Action item:
Match the word "Given". Return each line of the data below where it appears.

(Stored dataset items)
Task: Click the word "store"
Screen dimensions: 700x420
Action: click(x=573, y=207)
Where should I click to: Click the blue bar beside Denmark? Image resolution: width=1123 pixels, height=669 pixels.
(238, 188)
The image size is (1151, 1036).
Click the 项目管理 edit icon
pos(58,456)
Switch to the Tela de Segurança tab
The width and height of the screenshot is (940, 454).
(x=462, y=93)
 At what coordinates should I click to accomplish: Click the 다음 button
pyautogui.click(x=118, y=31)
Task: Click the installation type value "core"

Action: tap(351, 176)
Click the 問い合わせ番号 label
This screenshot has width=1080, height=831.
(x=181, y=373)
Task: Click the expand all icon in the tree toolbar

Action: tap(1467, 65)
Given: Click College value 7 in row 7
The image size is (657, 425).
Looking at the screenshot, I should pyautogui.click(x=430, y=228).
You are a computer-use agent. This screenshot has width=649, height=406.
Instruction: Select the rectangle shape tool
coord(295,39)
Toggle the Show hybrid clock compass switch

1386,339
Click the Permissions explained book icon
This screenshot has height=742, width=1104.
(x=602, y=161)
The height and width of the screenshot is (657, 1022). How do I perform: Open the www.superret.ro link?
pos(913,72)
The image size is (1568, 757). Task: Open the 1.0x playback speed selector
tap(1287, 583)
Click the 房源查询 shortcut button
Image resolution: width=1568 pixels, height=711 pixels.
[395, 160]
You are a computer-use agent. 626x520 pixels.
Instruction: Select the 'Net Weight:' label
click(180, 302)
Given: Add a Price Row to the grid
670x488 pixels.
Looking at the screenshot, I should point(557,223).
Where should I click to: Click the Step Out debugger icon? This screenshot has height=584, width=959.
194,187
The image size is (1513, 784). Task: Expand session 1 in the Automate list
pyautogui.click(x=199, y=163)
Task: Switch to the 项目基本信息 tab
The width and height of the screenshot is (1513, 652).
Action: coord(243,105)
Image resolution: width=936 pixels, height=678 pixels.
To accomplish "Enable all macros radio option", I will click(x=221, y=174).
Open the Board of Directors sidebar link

Response for this exercise:
Given: Click College value 7 in row 7
Given: Add a Price Row to the grid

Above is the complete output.